Aim of the exercise: Establish how many lines in the entries hold the string "État". The number by itself is the whole answer.

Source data
- - - - -
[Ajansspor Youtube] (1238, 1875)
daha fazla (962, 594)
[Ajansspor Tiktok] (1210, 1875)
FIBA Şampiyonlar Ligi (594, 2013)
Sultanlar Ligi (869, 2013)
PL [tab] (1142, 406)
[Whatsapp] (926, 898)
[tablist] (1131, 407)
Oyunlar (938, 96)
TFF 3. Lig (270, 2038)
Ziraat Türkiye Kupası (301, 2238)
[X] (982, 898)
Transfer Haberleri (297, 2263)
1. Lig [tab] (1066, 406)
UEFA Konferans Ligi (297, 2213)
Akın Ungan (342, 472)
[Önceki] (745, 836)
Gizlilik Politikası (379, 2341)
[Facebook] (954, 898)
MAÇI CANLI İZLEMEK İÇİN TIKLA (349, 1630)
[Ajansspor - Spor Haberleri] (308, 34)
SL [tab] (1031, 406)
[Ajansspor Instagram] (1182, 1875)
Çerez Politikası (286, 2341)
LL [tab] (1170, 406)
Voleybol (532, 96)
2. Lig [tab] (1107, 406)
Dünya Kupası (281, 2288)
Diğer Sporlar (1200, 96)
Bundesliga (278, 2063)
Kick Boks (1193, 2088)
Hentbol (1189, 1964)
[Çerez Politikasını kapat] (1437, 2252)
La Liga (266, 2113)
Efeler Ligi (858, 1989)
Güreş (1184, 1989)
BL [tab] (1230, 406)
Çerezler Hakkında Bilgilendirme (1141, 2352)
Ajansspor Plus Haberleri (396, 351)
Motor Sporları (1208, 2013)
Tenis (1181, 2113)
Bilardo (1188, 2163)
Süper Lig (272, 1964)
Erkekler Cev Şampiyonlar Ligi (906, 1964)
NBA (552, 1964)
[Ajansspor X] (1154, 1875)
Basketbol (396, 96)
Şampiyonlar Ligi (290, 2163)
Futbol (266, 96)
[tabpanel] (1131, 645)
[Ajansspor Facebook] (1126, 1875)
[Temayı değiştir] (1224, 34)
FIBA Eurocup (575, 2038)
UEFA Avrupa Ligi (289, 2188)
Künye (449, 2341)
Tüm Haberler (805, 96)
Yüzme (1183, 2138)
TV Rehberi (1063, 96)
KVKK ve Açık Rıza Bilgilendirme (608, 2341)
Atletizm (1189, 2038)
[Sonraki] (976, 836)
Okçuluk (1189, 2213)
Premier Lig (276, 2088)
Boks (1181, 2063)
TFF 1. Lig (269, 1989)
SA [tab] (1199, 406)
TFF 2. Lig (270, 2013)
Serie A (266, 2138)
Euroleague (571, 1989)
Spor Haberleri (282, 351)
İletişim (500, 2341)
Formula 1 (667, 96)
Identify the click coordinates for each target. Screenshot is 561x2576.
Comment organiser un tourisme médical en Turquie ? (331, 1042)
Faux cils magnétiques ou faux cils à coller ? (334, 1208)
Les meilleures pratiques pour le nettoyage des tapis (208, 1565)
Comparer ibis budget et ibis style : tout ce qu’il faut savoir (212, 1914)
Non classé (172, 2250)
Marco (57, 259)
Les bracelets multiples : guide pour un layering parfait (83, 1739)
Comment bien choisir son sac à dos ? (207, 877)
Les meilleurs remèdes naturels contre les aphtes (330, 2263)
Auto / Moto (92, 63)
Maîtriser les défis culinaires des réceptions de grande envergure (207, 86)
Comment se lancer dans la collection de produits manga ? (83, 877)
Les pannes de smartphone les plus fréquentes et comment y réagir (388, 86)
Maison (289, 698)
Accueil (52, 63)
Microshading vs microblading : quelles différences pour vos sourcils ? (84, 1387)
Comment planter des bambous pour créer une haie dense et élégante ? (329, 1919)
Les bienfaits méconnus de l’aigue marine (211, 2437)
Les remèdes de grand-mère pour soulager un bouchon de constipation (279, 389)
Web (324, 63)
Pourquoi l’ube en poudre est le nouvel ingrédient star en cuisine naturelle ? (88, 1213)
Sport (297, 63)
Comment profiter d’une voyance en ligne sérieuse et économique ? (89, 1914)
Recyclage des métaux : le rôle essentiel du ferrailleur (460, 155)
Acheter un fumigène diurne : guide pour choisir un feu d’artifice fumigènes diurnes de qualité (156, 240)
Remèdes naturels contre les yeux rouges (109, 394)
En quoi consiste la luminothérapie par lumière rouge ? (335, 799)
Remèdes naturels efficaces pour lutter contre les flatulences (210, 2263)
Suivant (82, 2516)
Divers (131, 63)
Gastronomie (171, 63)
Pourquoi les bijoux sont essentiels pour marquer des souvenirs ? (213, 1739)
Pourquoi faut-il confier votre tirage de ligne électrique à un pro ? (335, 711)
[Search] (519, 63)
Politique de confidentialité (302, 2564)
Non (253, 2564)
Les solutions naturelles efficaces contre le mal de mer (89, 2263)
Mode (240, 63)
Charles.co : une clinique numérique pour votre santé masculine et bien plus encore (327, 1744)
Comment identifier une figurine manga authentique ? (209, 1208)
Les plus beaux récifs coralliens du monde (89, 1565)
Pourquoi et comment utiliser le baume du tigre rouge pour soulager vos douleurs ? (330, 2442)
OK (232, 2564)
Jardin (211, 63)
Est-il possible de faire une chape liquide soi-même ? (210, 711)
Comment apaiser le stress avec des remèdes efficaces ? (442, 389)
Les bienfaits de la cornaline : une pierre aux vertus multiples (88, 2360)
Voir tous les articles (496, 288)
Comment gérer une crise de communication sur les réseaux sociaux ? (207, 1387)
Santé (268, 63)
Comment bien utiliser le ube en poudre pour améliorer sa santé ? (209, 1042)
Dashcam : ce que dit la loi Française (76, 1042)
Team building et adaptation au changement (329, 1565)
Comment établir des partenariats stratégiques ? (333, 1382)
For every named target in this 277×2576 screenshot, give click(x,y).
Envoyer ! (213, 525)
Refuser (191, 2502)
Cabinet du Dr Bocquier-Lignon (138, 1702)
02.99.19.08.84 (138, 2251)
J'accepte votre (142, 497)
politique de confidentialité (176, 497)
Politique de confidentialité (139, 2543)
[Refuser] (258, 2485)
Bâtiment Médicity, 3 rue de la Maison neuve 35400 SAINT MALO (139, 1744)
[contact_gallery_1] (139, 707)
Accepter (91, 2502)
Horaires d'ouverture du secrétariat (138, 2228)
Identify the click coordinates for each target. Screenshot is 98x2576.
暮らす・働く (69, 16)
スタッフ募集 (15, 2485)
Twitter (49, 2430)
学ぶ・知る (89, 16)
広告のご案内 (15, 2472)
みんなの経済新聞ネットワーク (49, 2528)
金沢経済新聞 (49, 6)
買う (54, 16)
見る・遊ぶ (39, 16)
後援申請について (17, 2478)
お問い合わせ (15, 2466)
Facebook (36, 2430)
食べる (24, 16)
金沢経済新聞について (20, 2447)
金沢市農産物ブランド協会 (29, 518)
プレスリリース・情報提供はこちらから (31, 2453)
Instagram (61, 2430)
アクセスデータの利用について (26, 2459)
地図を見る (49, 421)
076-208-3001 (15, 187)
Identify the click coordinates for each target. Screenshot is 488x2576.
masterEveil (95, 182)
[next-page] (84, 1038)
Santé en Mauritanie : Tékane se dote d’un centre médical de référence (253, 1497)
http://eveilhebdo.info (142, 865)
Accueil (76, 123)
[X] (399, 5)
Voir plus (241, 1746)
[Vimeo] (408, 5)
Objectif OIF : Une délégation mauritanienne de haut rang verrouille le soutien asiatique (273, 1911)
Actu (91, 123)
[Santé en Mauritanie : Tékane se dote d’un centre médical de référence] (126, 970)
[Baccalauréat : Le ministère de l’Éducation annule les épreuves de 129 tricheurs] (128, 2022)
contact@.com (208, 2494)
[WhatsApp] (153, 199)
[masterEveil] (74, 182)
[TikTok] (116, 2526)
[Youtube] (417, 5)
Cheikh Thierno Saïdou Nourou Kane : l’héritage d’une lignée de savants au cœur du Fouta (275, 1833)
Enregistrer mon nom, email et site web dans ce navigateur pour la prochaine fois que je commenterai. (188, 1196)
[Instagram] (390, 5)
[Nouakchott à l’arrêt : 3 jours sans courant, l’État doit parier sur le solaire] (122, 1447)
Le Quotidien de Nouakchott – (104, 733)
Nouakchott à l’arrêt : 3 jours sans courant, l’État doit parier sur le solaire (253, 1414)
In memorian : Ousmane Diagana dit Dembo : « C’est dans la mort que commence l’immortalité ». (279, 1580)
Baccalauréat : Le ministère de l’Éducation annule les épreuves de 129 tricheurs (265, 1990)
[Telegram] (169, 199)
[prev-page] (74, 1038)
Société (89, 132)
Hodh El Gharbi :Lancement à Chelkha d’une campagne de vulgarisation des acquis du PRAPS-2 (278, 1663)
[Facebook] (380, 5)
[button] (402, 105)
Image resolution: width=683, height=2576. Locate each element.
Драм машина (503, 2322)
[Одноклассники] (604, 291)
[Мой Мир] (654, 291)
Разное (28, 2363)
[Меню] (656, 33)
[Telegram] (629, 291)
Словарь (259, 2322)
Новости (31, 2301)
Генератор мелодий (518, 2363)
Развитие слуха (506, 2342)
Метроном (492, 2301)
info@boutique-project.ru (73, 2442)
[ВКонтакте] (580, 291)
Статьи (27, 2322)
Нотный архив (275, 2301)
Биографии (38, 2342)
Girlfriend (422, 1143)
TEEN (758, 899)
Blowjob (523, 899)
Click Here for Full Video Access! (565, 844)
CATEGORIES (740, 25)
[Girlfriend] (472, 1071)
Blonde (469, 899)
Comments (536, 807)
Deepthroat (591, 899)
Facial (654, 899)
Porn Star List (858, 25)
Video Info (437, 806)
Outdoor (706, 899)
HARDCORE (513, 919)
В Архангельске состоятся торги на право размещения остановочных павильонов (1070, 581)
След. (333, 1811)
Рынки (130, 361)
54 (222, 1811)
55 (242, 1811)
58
- - - - -
Solved exercise: 2